The data provided can be used to make informed decisions for the purpose of planning the lighting for an aquarium. In my experience, for most practical purposes PAR values of about 60-80 micromoles/m2/sec at the bottom of the tank are usually an indicator of adequate light to keep most of the higher light loving SPS in the top half to two-thirds of the tank, with the bottom third of the tank for the lower light corals. Also keep in mind the two properties of light (1) The light intensity and spread can be changed by raising or lowering the light.

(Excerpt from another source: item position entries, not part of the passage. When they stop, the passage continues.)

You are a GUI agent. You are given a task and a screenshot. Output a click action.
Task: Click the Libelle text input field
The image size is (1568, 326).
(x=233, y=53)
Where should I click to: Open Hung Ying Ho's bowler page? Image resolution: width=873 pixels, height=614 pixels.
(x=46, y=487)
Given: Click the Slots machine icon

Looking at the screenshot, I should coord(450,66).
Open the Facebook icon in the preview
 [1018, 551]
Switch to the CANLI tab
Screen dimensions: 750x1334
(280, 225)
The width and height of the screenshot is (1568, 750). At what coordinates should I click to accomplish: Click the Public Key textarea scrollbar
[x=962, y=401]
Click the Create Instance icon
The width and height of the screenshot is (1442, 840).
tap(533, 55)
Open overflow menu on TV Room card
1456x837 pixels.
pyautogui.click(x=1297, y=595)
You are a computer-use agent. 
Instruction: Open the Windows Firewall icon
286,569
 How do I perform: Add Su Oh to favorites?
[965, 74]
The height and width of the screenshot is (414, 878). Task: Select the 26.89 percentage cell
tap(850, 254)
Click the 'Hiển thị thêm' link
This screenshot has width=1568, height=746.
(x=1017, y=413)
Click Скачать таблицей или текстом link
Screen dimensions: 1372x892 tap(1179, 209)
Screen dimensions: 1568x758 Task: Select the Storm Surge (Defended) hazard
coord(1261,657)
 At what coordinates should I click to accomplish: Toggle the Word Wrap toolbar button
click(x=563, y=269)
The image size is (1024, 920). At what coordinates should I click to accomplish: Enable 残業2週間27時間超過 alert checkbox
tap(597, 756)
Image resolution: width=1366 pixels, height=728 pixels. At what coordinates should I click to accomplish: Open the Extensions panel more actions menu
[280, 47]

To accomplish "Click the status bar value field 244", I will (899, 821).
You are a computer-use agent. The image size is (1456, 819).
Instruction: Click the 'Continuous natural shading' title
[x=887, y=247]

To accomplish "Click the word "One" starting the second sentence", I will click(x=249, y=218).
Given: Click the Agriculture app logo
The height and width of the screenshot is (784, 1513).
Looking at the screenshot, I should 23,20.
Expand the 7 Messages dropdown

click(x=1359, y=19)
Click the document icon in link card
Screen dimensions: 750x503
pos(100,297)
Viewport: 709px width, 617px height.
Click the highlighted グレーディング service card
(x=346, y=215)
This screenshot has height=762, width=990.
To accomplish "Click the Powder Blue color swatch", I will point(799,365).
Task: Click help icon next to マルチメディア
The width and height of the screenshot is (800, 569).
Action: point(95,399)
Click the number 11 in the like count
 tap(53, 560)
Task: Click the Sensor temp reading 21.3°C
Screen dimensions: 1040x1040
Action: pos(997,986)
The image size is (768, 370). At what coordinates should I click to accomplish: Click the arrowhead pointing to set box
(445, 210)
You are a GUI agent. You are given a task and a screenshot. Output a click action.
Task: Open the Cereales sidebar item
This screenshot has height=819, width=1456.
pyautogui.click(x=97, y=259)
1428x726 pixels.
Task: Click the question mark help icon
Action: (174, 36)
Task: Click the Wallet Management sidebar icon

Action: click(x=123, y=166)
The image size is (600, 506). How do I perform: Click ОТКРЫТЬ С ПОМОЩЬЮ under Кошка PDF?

Raising the lights will reduce the peak intensity while increasing the spread of the light, and similarly lowering the light will increase peak intensity while reducing the spread. (2) Light is additive – adding a second fixture will double the light intensity in the areas of overlap.
For the purpose of comparison, all plots (except for the Ecoray 72DX and Orphek Atlantik narrow optics – increments of 50) are plotted on the same scale with increments of 20. Also while making comparison’s note that the power consumption on the LEDs is not the same. For example the Orphek Atlantik v2.1B draws almost 206W of power, compared to the 93W of the MX80 pendant. Assuming equal efficiencies in the best case, a higher power consuming light will have a higher output.
Rather than using the data to make outright claims that one light is better than the other, a more useful approach is to use the data to infer the potential use situation for the lights. The Ecoray 72DX and the Orphek Atlantik v2.1B with 90 degree optics are designed with fairly narrow optics and tends to focus the light into a smaller area as compared to the other LEDs tested here. Hence the PAR values are considerably higher at 24″ and 30″. To get a larger spread these lights would have to be mounted much higher, or they can be used to light deeper tanks more effectively. The Orphek Pendant drawing 102W and the Halo MX80 Pendant drawing 93 Watts are fairly close in power consumption, with the Orphek providing a larger spread with larger area of higher intensities. Additionally, the Orphek provides a wider range of spectrums in the LED mix. The Orphek Atlantik v2.1B with wide optics is an excellent option for wide tanks. As seen from the data, there is an almost 30″x36″ coverage of area where the light intensity is greater than 80 micromoles/m2/sec, while still achieving high intensity of over 120 at 30″ away. Other factors that may be considered while comparing the lights is the controllability and features provided by the various lights, along with the costs. An important criteria that should not be ignored is the ability of the manufacturer to provide service.
LED lighting has come a long away in the last few years. The data clearly shows that there are wide range of LEDs that can adequately provide the lighting requirements for keeping and growing coral and using the data provided can be used to select a lighting system that would meet the needs of the user.